▶ [What this task involves] Copy out each line below in which the word "font" appears.

▶ [Listed records]

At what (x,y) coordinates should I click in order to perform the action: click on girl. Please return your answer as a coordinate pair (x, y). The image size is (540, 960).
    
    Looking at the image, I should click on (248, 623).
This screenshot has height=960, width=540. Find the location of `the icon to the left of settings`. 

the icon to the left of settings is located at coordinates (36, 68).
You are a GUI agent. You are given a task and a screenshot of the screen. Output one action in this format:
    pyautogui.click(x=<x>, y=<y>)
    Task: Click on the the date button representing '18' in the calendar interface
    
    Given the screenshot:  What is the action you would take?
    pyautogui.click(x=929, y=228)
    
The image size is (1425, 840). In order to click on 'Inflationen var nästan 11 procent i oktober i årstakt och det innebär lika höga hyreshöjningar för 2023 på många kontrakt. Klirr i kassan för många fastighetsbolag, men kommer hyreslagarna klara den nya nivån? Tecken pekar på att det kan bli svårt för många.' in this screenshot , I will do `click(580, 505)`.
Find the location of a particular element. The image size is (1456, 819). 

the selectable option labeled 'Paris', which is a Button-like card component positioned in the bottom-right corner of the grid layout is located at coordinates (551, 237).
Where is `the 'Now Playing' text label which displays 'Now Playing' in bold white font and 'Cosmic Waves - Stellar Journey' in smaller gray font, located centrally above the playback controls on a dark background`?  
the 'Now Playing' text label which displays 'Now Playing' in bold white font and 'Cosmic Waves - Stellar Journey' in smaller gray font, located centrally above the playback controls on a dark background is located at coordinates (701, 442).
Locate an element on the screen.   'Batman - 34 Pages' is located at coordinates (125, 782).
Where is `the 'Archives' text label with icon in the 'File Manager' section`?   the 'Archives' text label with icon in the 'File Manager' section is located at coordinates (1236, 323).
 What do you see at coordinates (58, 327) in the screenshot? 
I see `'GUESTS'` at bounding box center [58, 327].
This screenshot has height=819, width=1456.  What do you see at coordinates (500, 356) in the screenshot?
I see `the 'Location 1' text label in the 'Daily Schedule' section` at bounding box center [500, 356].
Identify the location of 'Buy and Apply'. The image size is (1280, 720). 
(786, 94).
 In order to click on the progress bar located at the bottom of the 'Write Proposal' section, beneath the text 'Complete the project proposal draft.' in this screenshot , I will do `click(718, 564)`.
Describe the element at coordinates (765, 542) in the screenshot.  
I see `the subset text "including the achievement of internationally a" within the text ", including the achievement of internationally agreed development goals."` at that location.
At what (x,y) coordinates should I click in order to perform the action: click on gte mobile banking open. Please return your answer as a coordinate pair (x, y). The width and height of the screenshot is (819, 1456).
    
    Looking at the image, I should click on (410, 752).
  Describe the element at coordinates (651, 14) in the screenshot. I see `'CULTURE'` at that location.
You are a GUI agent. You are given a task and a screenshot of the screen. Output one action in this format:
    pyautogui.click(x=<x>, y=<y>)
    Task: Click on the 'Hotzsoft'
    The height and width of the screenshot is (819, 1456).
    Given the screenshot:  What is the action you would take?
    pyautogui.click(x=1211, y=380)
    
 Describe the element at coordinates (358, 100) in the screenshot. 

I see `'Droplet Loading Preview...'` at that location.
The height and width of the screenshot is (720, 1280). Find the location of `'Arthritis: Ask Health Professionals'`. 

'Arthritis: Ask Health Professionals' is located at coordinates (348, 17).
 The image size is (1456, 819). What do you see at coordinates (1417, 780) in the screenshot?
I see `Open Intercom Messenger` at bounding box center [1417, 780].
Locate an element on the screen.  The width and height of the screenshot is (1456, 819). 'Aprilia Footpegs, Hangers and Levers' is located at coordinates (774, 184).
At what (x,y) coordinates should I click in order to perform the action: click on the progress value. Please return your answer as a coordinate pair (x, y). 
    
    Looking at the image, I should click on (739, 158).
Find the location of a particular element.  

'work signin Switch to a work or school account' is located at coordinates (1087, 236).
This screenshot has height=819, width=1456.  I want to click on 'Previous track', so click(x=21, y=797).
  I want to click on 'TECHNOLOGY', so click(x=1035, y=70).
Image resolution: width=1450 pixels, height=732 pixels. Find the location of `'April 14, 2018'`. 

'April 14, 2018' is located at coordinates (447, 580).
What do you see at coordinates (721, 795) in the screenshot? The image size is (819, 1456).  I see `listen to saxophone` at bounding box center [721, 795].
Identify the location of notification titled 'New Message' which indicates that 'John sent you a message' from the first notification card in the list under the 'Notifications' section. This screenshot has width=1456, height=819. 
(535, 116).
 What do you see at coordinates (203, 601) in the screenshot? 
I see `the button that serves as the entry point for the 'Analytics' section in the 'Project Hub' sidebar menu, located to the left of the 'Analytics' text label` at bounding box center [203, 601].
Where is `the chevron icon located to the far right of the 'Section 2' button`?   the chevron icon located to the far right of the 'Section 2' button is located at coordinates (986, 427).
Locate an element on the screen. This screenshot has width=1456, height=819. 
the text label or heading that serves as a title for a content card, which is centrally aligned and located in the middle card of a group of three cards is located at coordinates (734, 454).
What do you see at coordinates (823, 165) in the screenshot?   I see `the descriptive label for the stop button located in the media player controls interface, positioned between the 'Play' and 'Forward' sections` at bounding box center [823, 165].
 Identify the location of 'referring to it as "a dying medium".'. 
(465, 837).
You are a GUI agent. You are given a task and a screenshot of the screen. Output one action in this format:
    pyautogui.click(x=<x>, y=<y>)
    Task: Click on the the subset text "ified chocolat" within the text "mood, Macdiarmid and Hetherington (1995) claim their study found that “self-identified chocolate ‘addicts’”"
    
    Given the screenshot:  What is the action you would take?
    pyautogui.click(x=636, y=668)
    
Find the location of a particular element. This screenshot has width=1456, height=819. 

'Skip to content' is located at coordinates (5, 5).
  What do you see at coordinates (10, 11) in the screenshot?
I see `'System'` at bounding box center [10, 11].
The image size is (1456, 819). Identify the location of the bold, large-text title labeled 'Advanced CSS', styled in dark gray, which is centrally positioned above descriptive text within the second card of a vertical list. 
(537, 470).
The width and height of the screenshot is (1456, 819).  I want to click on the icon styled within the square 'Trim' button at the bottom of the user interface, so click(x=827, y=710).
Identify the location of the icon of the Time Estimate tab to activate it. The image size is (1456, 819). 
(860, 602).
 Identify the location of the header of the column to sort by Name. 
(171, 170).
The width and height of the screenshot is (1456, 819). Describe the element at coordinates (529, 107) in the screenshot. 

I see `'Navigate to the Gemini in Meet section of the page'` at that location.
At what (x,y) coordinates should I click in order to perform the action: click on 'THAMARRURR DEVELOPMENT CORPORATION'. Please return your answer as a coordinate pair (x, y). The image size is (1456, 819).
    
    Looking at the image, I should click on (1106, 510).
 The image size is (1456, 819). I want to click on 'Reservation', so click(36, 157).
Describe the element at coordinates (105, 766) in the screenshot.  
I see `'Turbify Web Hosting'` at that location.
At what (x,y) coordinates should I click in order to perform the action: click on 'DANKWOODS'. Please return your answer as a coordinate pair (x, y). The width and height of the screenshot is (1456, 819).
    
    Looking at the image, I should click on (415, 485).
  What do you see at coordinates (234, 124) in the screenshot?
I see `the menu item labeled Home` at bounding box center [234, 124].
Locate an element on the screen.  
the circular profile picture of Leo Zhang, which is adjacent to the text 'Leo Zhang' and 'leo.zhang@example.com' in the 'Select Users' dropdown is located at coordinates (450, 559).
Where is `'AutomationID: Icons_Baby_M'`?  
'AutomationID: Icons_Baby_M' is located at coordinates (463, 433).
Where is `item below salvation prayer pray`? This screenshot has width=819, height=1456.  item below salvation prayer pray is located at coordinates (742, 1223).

▶ [Result of the task]
Where is `the 'Now Playing' text label which displays 'Now Playing' in bold white font and 'Cosmic Waves - Stellar Journey' in smaller gray font, located centrally above the playback controls on a dark background`?  
the 'Now Playing' text label which displays 'Now Playing' in bold white font and 'Cosmic Waves - Stellar Journey' in smaller gray font, located centrally above the playback controls on a dark background is located at coordinates (701, 442).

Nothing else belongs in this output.